How times have changed. While the ‘sin taxes’ periodically attract media attention, the big tax issues have shifted from the high street and fuel pumps to global, cross-border e-commerce. With at least £900bn of cross-border e-commerce expected globally by 2020, the taxation of tech companies has been exercising tax authorities around the globe. The concern of course is that, by careful use of tax structures, big tech companies can enjoy a significant competitive advantage over local businesses while contributing relatively little to domestic fiscal authorities.
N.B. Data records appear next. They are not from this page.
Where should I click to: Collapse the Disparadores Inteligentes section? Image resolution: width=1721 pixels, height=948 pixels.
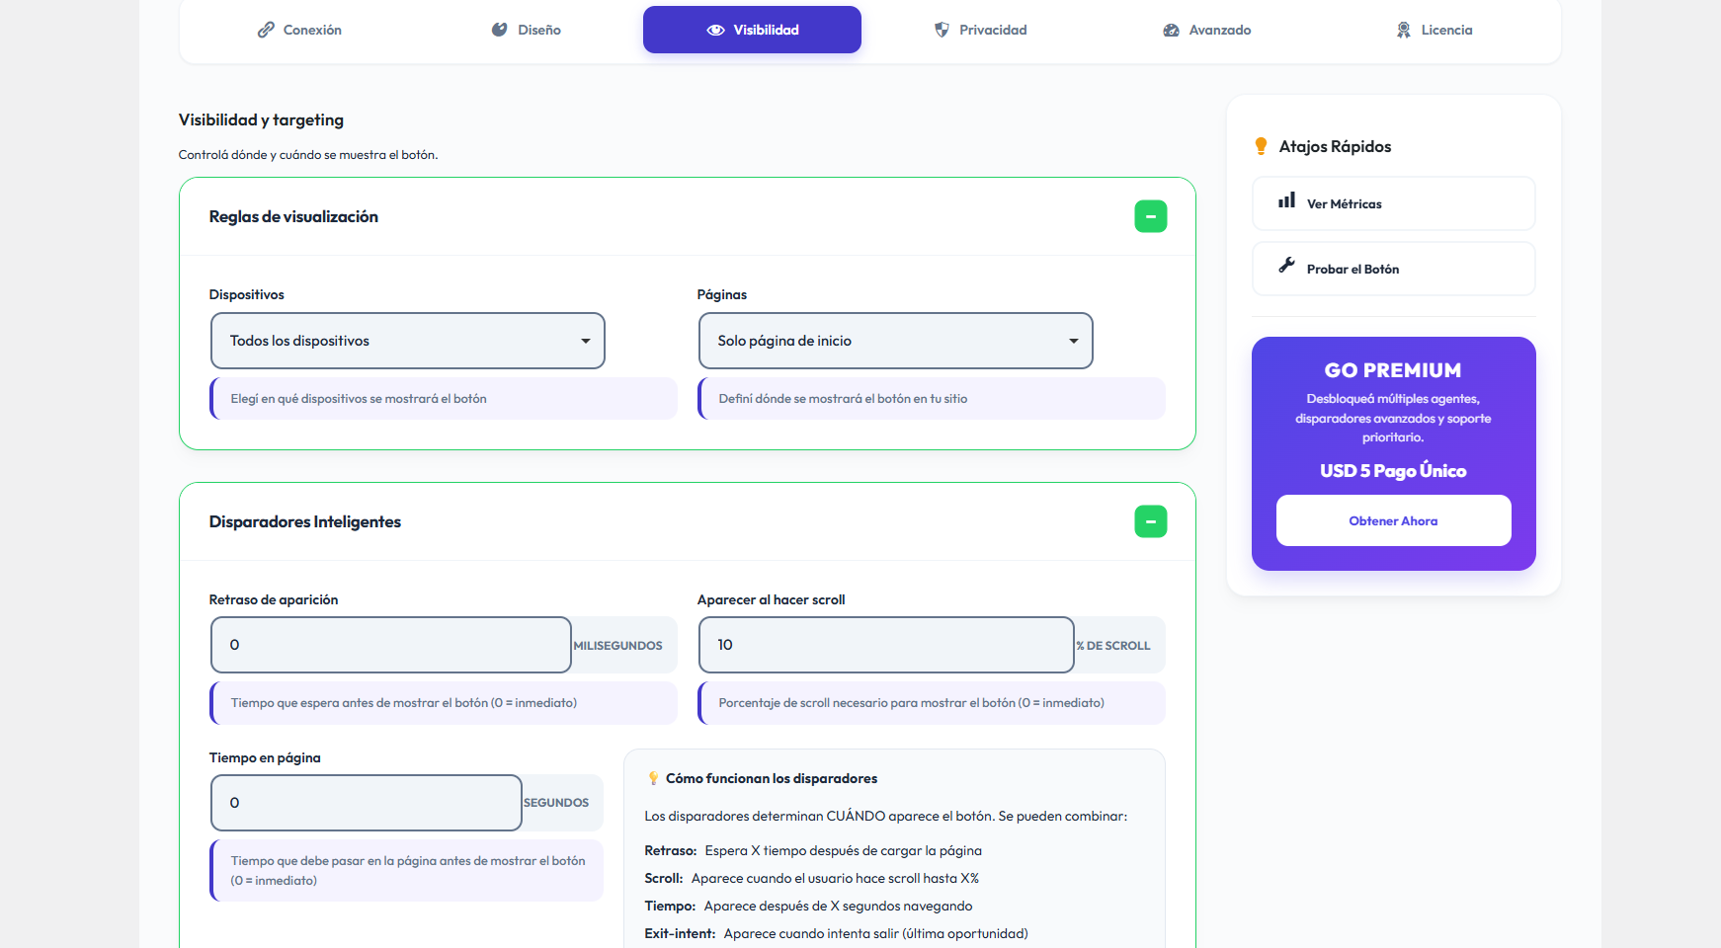(1150, 521)
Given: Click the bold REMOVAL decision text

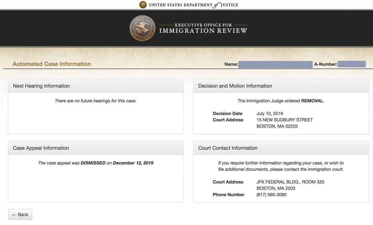Looking at the screenshot, I should 312,101.
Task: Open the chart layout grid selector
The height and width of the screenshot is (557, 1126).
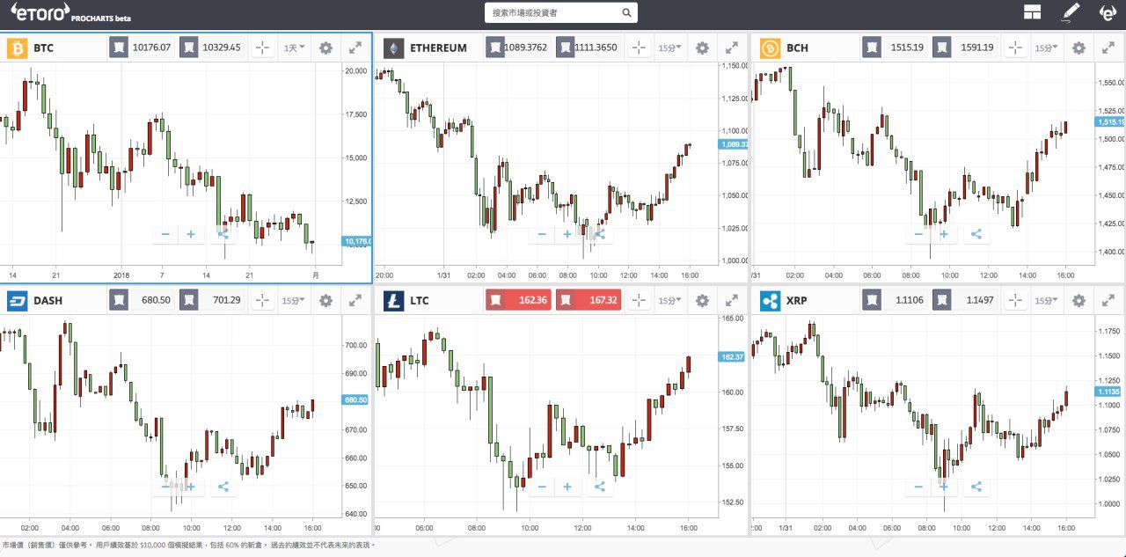Action: (1032, 12)
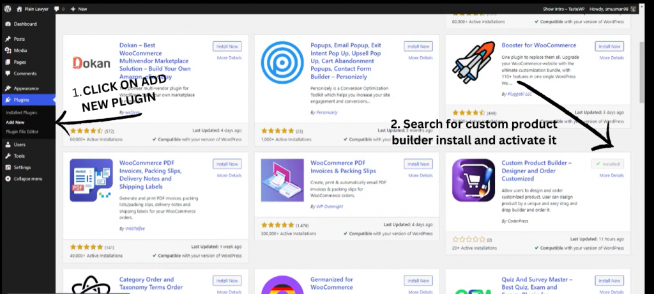This screenshot has height=294, width=654.
Task: Collapse the admin sidebar menu
Action: [x=27, y=178]
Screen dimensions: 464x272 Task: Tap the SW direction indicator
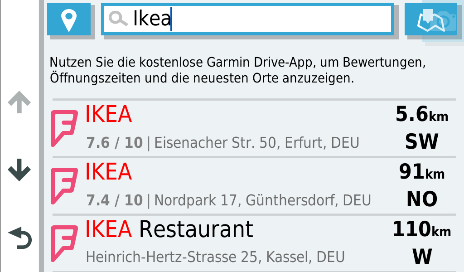click(421, 142)
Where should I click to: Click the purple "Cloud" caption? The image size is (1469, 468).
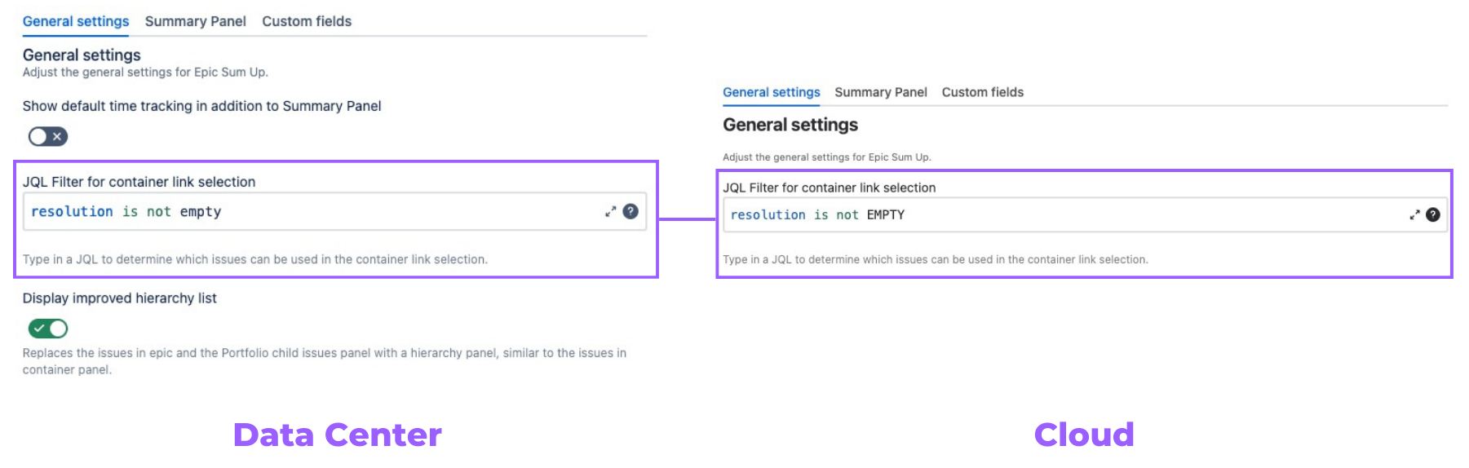1084,435
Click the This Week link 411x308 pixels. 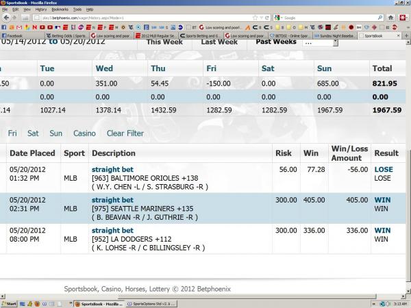coord(164,42)
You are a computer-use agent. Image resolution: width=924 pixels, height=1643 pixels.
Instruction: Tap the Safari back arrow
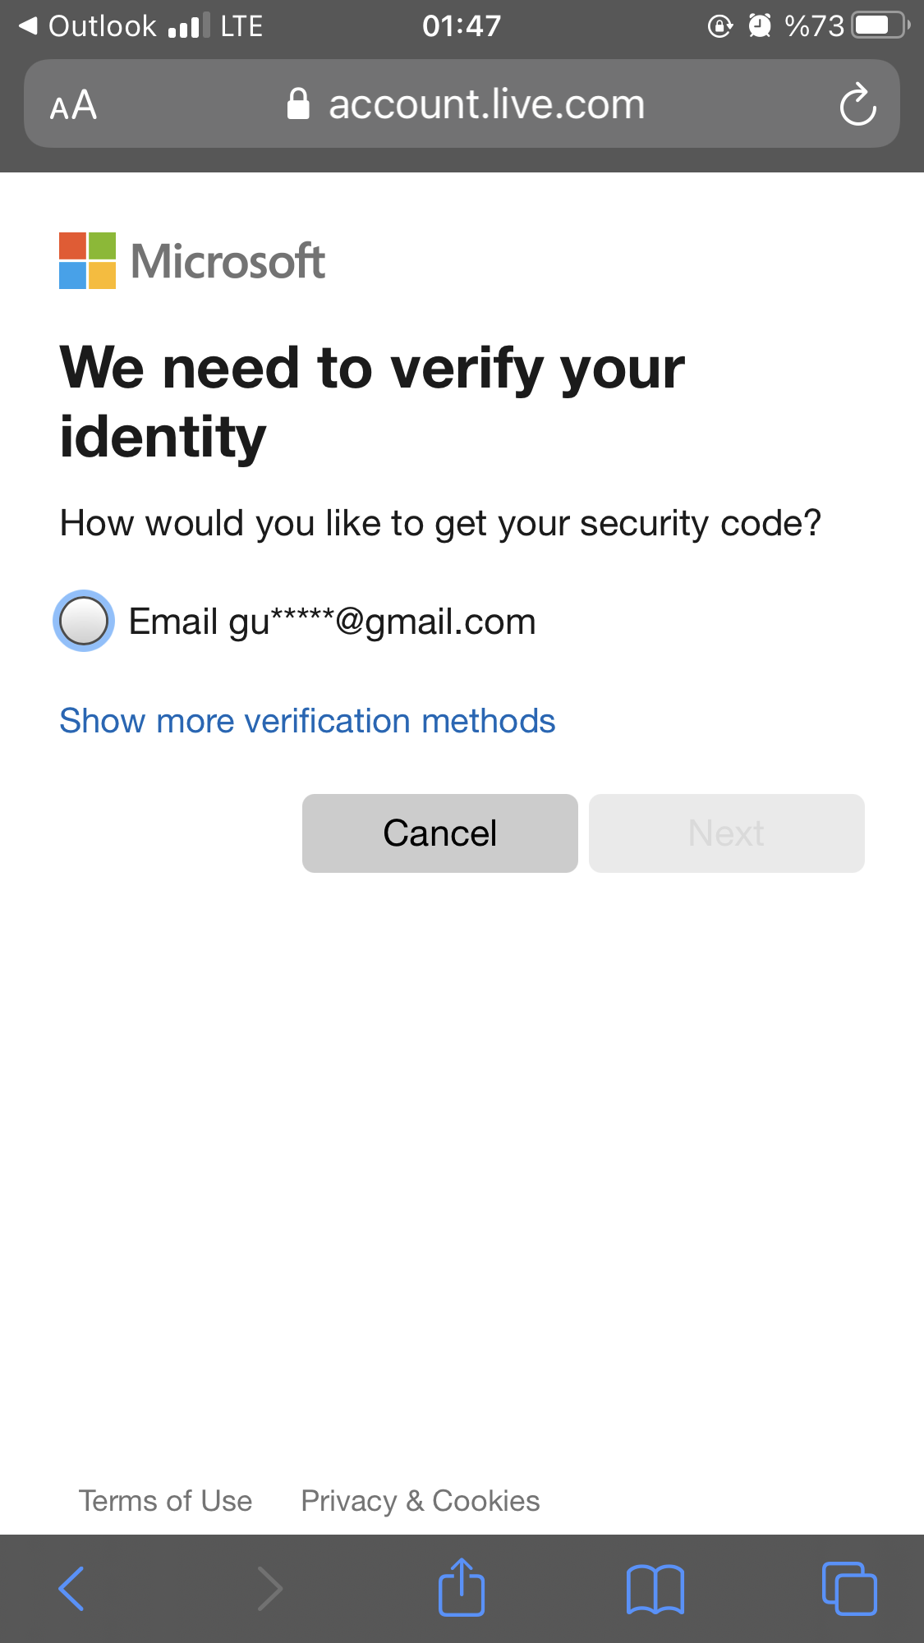click(71, 1589)
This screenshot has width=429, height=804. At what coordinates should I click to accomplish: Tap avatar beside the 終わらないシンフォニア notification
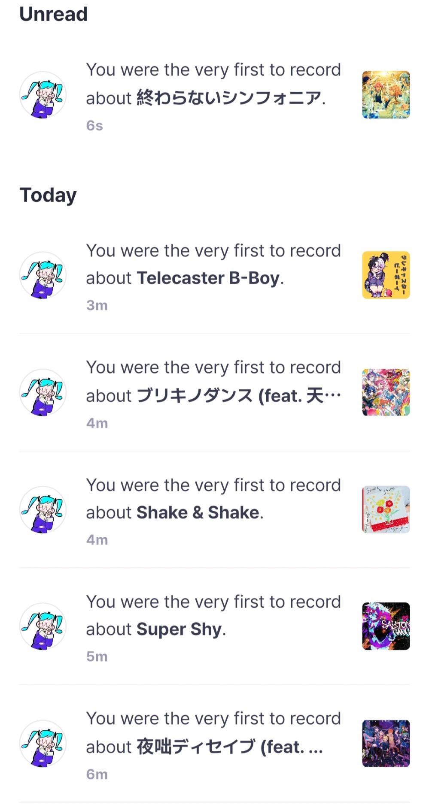pyautogui.click(x=43, y=95)
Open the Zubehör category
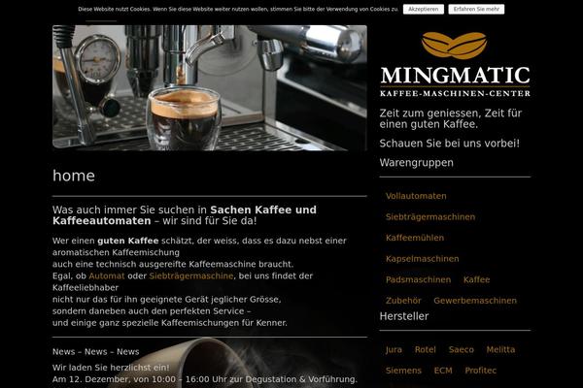Image resolution: width=583 pixels, height=388 pixels. coord(403,301)
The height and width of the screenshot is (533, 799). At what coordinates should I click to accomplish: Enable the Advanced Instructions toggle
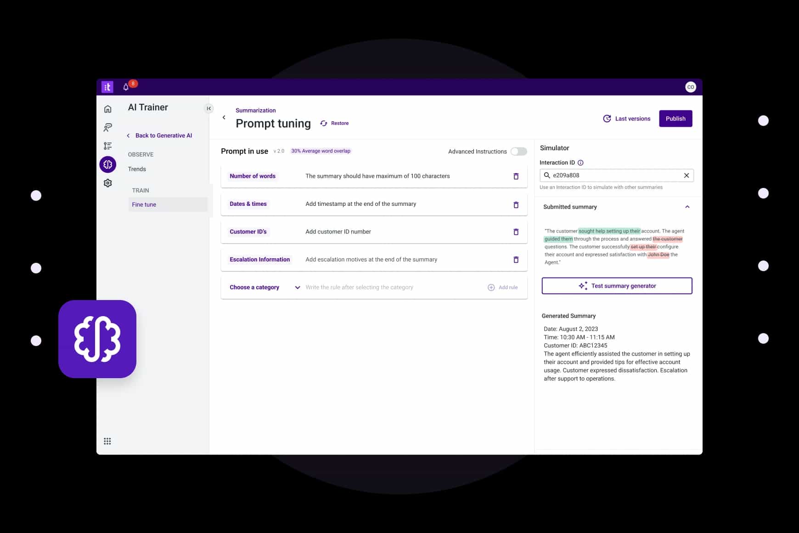pos(518,152)
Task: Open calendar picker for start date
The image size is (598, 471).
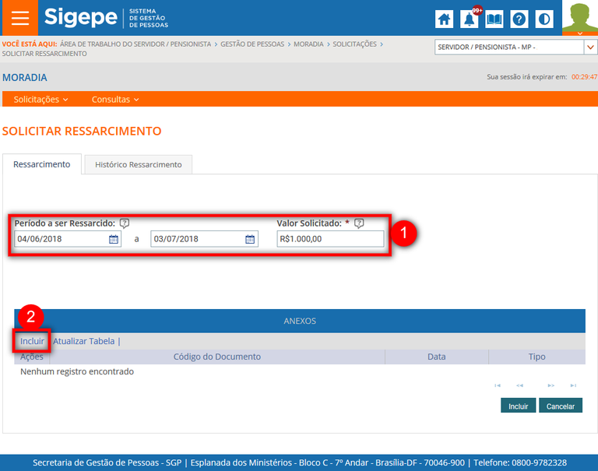Action: point(113,239)
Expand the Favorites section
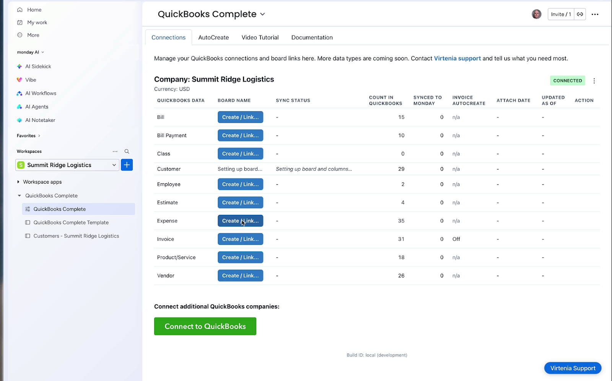Viewport: 612px width, 381px height. (x=39, y=136)
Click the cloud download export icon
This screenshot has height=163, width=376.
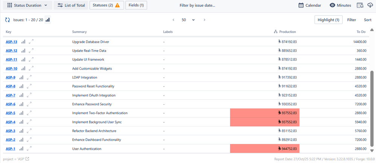tap(370, 5)

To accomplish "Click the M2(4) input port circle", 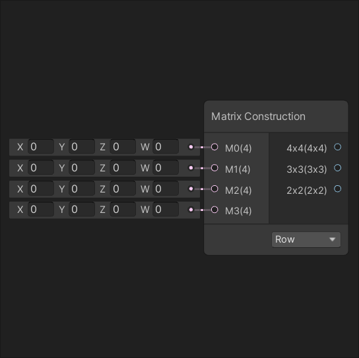I will (x=214, y=189).
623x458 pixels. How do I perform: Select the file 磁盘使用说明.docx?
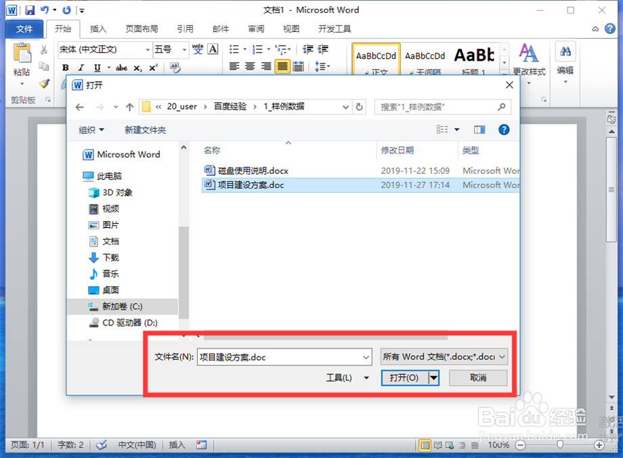coord(251,170)
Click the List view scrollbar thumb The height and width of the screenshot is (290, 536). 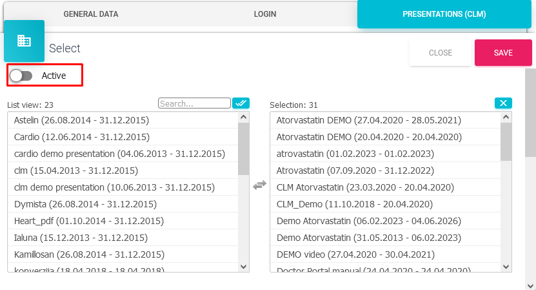(x=243, y=149)
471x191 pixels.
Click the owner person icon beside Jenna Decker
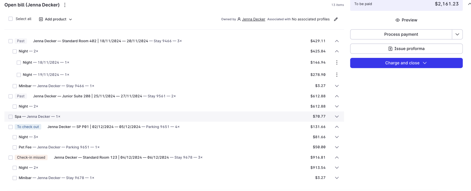pos(239,19)
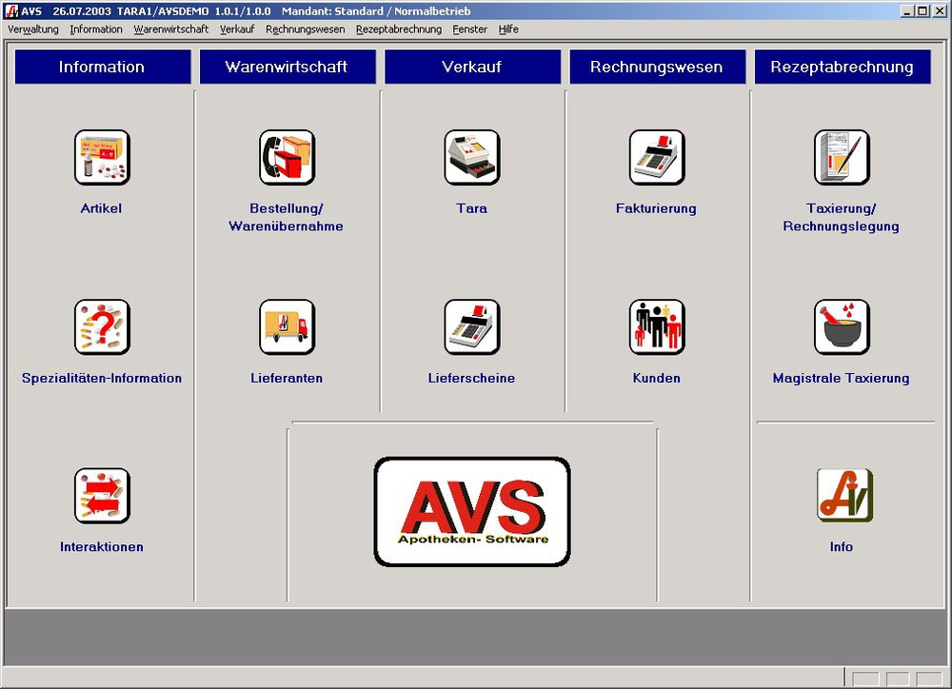
Task: Open Taxierung/Rechnungslegung prescription icon
Action: [842, 157]
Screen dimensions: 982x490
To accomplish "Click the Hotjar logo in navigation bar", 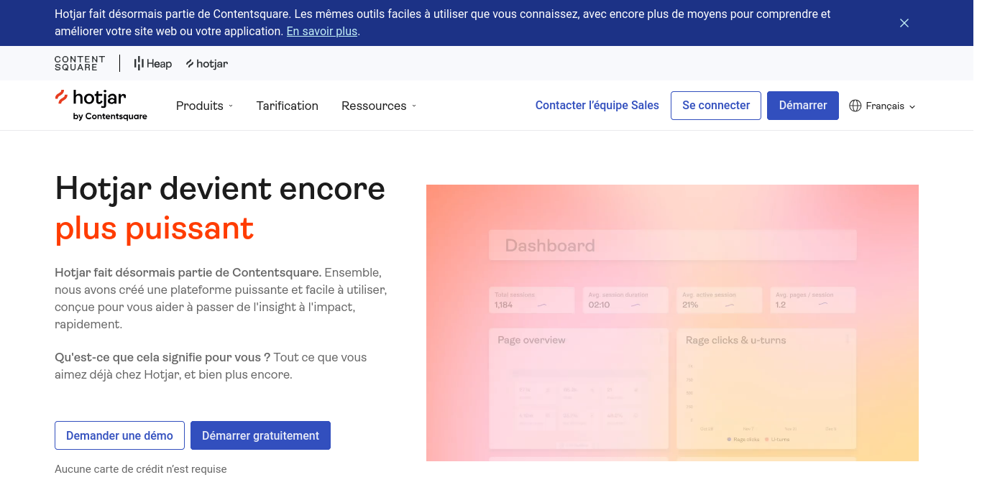I will click(101, 105).
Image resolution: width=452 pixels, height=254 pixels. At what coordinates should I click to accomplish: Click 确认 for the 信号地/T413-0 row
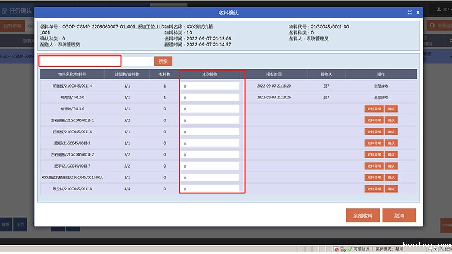pos(391,109)
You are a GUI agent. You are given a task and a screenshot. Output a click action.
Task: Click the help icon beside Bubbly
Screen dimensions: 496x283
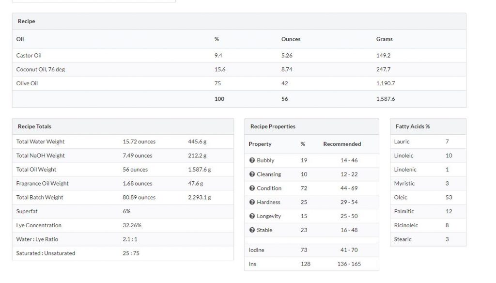point(252,160)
The taxation of big tech needs to move out of the nineteenth century and into the twenty-first. That’s easier said than done. In a perfect world, it might perhaps be possible for nations and their tax authorities to agree a consistent, global basis for taxing the digital economy effectively, fairly and commercially. The world we have, however, is far from perfect. So far, disparate national interests mean that the OECD, G20, G7 and the EU have all failed to secure agreement from their members as to what a global digital services tax might look like. While there is still some prospect that the OECD will eventually succeed in developing a viable set of tax principles for the digital economy, that’s unlikely to happen any time soon.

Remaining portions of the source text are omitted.